Fri, September 6, 12:00 to 1:30pm, Marriott Philadelphia Downtown, Franklin 9

Abstract

When, and under what conditions, do Intergovernmental Organizations (IGOs) like the United Nations attempt to shape public opinion? For the most part, scholars of international relations tend not to think of IGOs as being particularly interested in reaching out to the public; instead, they assume that IGOs are focused on coordinating actions among their member states’ governments in order to solve collection action problems. After all, IGO officials are supposed to be servants of the states that created them and should not be getting in the way of relations between the member states and their citizens.

But IGOs do attempt to shape public opinion on certain issues in a number of different ways. Using migration policy as a case study, this paper examines variation in the ways in which prominent IGOs communicate with the public. It considers the IGOs that have an obvious stake in debates about migration policy—e.g., the United Nations High Commissioner for Refugees (UNHCR) and the International Organization for Migration (IOM)—as well as others like the World Bank or the World Health Organization (WHO) whose connections to migration policy are less obvious. By examining their recent patterns of public communications concerning migration, this paper tests two separate (but not mutually-exclusive) explanations for why IGOs might choose to engage directly with the public.
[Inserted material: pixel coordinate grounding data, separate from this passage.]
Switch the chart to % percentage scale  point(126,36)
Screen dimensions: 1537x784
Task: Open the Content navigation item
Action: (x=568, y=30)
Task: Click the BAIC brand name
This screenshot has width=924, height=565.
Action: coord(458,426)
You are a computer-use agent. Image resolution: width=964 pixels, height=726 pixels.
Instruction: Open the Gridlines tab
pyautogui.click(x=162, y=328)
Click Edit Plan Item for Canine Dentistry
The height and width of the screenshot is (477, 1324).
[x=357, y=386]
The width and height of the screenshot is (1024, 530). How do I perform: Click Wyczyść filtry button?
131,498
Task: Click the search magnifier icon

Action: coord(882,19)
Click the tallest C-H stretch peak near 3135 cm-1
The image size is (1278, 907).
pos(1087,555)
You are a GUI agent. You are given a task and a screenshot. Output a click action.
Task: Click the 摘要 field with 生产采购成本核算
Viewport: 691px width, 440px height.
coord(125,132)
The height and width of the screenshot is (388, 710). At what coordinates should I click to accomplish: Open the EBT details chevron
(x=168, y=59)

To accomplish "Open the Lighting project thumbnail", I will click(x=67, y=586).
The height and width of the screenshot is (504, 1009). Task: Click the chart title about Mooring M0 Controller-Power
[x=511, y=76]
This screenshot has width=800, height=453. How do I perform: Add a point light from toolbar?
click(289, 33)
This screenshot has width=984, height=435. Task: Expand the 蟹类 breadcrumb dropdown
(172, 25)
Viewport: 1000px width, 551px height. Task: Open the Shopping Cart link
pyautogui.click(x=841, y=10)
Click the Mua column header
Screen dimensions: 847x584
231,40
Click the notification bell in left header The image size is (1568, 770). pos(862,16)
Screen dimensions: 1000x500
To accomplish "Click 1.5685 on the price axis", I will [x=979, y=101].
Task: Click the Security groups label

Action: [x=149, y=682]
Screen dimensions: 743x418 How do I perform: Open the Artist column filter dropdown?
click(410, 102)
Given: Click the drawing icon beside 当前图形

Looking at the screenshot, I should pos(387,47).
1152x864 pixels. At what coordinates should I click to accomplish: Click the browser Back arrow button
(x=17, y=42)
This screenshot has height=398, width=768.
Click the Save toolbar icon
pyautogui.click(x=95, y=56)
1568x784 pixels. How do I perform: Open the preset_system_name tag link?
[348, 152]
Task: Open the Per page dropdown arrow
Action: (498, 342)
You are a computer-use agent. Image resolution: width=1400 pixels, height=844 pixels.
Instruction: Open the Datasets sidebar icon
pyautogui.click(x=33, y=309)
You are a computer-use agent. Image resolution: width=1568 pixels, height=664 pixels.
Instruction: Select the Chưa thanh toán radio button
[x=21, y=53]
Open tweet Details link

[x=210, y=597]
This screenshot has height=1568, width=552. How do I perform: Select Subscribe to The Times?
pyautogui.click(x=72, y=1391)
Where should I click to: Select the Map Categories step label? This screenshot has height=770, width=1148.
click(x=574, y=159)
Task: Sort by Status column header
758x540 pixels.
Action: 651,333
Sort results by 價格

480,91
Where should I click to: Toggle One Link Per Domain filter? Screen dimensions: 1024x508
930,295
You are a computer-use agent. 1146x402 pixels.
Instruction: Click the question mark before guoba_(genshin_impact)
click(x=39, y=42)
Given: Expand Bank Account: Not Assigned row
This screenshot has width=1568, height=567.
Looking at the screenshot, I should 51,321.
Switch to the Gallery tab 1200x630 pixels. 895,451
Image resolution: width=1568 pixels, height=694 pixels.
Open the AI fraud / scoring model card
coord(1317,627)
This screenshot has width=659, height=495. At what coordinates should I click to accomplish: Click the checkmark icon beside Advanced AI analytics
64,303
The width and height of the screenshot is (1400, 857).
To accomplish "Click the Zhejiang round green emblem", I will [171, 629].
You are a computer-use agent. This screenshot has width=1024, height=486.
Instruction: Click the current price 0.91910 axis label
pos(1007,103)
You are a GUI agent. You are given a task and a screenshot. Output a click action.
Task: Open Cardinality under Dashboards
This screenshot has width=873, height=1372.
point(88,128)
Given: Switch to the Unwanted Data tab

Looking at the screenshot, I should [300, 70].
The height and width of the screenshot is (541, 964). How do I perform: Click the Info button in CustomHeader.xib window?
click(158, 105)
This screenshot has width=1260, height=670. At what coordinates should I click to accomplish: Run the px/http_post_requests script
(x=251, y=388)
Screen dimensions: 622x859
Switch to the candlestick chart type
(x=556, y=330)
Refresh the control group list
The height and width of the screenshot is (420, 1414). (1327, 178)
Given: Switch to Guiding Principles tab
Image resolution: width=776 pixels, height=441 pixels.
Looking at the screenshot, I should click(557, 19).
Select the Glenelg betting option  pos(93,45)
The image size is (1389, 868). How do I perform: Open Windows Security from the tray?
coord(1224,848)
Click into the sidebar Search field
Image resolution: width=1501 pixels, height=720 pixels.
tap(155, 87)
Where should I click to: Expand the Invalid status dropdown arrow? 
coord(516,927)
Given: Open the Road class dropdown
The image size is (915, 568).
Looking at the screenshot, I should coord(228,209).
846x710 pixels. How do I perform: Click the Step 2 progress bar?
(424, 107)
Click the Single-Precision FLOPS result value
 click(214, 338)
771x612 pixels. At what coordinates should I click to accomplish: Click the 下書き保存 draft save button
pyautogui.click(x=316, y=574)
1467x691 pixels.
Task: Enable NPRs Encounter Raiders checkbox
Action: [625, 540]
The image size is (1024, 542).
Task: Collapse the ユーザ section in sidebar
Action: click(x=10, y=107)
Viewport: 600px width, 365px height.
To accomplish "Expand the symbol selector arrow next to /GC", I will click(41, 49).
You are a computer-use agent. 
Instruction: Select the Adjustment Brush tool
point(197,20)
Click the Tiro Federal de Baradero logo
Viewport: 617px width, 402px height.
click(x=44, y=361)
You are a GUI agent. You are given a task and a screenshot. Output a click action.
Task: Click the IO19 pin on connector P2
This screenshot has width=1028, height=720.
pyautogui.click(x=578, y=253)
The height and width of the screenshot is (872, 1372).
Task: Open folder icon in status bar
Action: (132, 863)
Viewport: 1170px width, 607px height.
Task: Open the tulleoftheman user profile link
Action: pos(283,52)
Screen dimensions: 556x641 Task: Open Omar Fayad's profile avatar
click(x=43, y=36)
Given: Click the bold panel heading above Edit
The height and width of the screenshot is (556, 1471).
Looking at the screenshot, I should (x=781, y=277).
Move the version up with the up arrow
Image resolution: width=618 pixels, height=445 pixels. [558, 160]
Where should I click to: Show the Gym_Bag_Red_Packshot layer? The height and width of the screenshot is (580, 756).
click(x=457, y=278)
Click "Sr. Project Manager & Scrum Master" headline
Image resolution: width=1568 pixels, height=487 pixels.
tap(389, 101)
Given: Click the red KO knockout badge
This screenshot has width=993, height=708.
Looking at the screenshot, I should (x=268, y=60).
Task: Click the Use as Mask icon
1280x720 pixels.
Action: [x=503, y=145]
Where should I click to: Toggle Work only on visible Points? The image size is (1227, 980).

The first is a state-driven explanation—namely, that certain member states put pressure on IGOs to engage with the public in order to advance their own policy agenda. The second is a more IGO-driven explanation that posits that the IGOs themselves choose to engage with the public as part of a strategy to put pressure on member state governments. Preliminary results, based on interviews with IGO personnel and an analysis of the IGOs' public communications, indicate stronger support for the second hypothesis.